A pesar de estar en el siglo XXI, la violencia contra la mujer sigue latente en el día a día; dentro de las instituciones públicas se manifiesta en el uso de diminutivos, aunque la mayoría lo toma como una muestra de cariño. Hacen un llamado a tomar conciencia.
Circunstancias
Nelson David Ortega Sisa, tecnólogo en emergencias médicas y formador del curso contra la violencia a la mujer a través de la Corporación Alemana GIZ, indicó que hay muchos casos de este tipo de acciones que aparecen de manera sutil; el hecho de dar una palabra inadecuada a una mujer por medio de diminutivos es agresión, pero eso no se denuncia.

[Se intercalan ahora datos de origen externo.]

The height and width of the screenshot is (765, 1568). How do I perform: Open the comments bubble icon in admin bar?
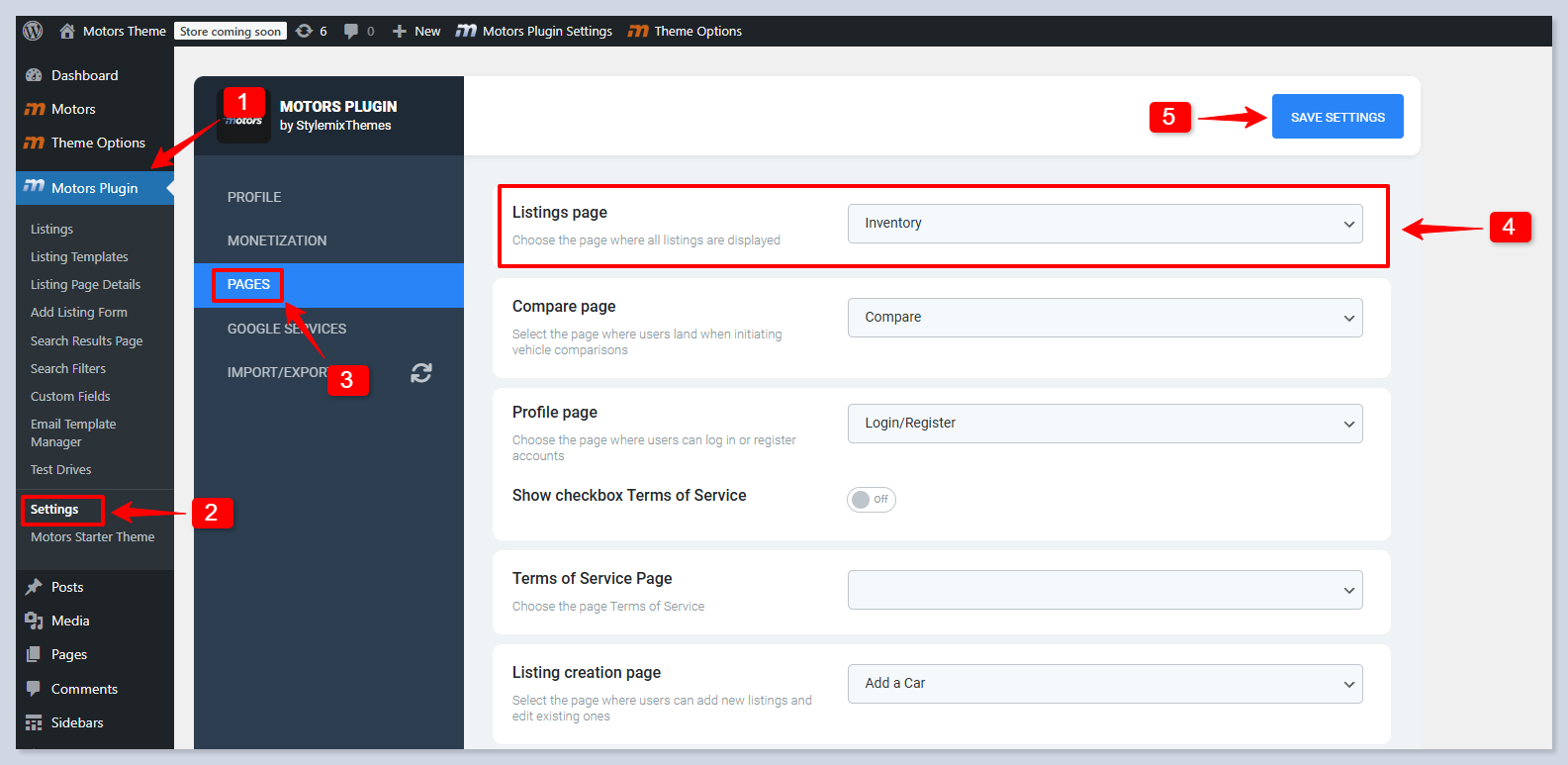tap(351, 31)
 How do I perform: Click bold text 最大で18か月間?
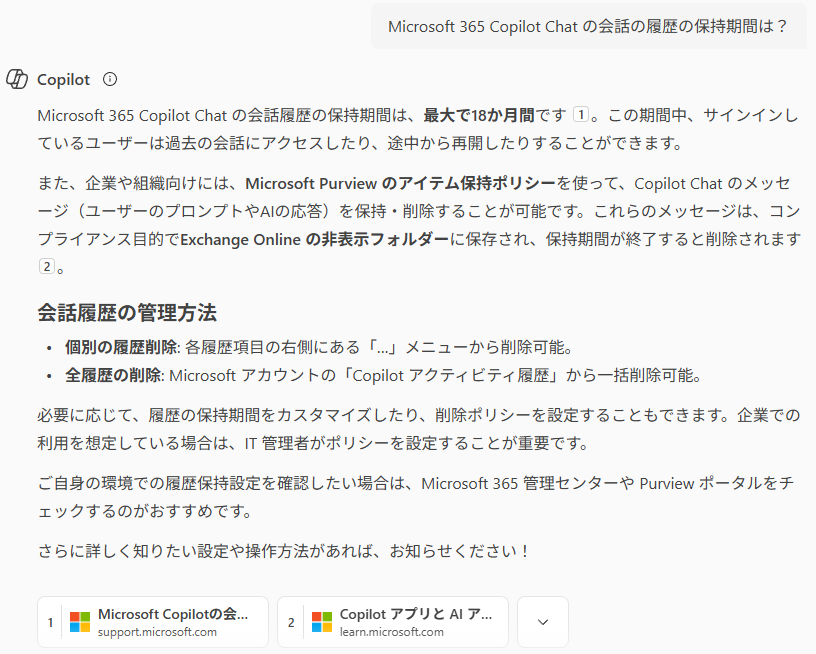pyautogui.click(x=479, y=115)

También, realizar tocaditas, manoseos o decir “mijita, mamacita…”: eso es violencia, pero algunas personas lo toman como una palabra común.
Agregó que, a escala nacional, 30 de cada 100 mujeres sufre violencia, eso afecta a un 70.6% de productividad a nivel de las empresas. “Como Instituto Ecuatoriano de Seguridad Social (IESS), por medio de convenios internacionales y esta vez con la GIZ, queremos disminuir esa prevalencia”, dijo.
Acotó que, a veces el quedarse callados o ser cómplices afecta totalmente al valor de ser mujer.
Acción
A decir de Nelson David Ortega, lo primero que se debe hacer es concienciar en que nadie tiene derecho de denigrar a otro, todos somos iguales y tenemos las mismas oportunidades; iniciar a hacer conciencia como persona, familia y luego como funcionario público.
“Hay que recordar que somos humanos y venimos de una mujer, por ello, debemos respetar”, puntualizó.
Afirmó que, como galenos, al momento que realizan la valoración médica, en cualquier procedimiento, si nota que hay violencia, de inmediato toman las acciones respectivas con la Policía Nacional y Fiscalía. (I)
Dato
En las entidades del IESS, a escala nacional, han existido casos de violencia, pero no pasaron a mayores.
En el IESS Loja no hay casos de violencia.
Formaron a 15 personas para que realicen capacitaciones sobre cómo evitar la violencia contra la mujer.